In, ‘Get real and love Northern Ireland for what it is warts and all‘ published in the Belfast Telegraph (July 17 2015), Fionola Meredith was sincere and rigorous, but also hilarious.
She suggested we forego all criticism of bonfires and unsightly aspects of Belfast, and instead reserve our opprobrium for “Belfast hipsters.” This is preposterous.
This beard and coffee-drinking community is part of the wider “benign majority” in Northern Ireland, of which I am a member, and could also be considered a “hipster”. (All inverted commas are Fionola’s words, not mine.)
This community coasted along throughout the Troubles and recent peace time. They have been cloistered away in leafy suburbia, seen but not heard. The proposition is: speak out, suffer serious intimidation from the “rabid few” (‘Northern Ireland is a bigoted hole – and we’re all to blame for it’, November 2013).

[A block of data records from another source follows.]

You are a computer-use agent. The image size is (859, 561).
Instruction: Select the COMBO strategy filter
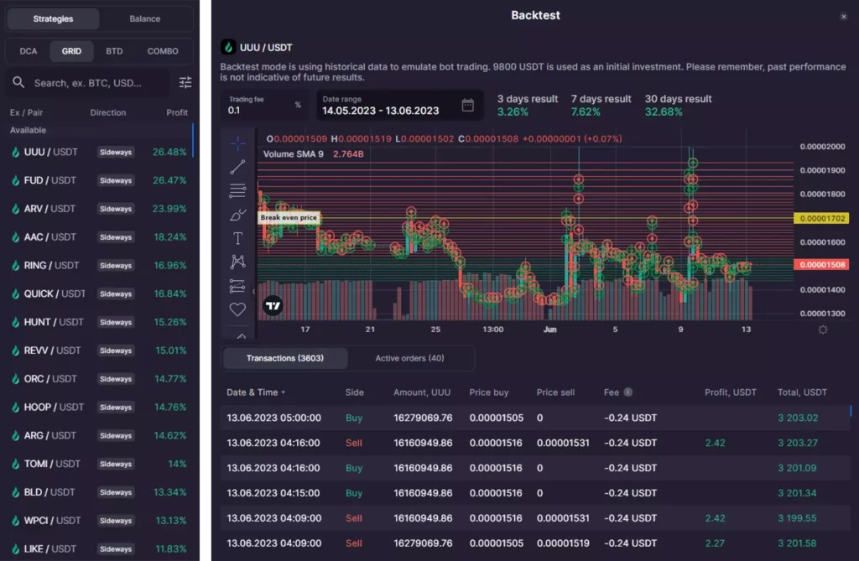pyautogui.click(x=163, y=51)
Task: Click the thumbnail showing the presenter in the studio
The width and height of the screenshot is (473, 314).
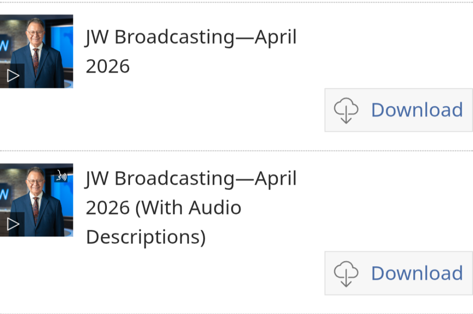Action: (37, 51)
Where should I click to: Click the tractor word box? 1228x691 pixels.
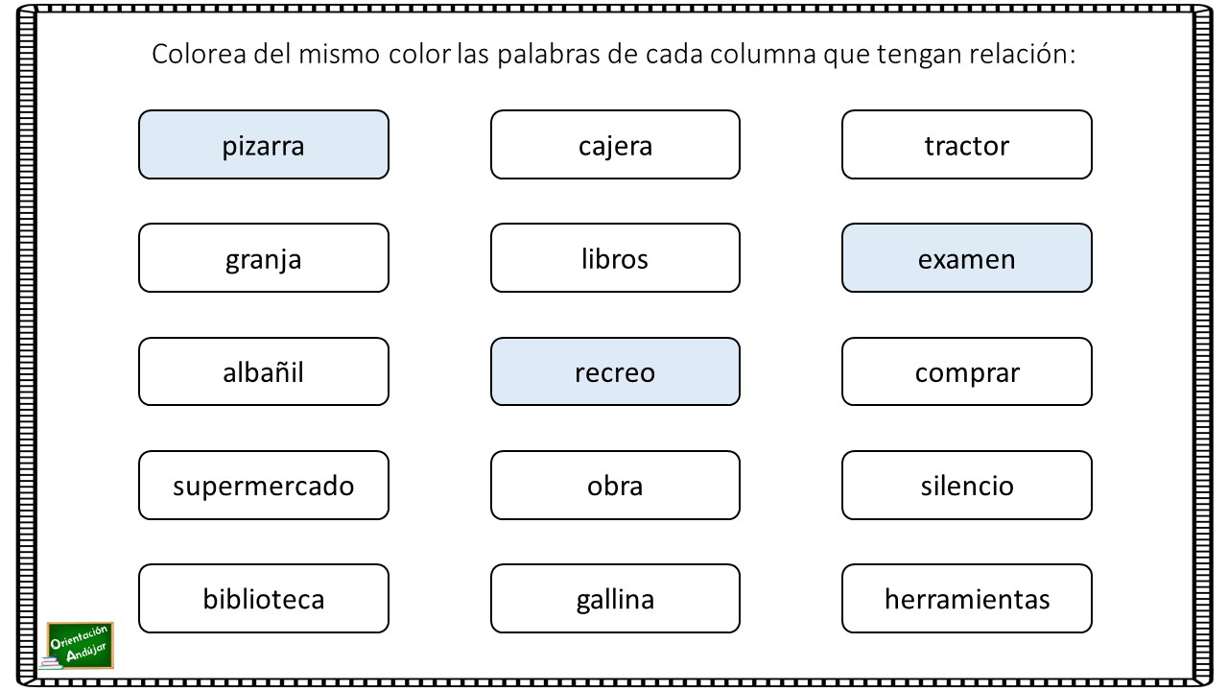[967, 145]
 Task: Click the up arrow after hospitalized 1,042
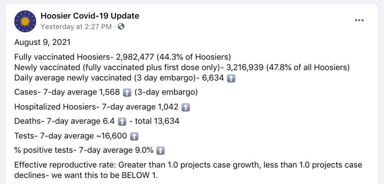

Within Protestantism uniformity has been instituted through intimidation, whereby the only spokespersons are the loudest and most violent. Tell me the last time you saw someone from the golf/rugby/arts/whitecollar community come out to speak for his/her community and his/her people?
I as a member of the “benign majority” have a culture and tradition that I value and I see being chipped and eroded. Do I not have a right of reply against violence and misconduct done in the name of unionism?
I submit that Northern Ireland’s “benign majority” isn’t reflected in what happens in the streets of Belfast as seen by the world.
One way to engage is through a response to some of the colourful behaviour we see on our streets, and unfortunately international news channels.
“For Northern Ireland to join the rest of the world” we need “hispters”, and we need enequivocal condemnation and confrontation of those aspects of “culture” (often anti-social behaviour; hatred that passes for heritage) that cause grievous injury to community relations, to unionism and to the reputation of Northern Ireland.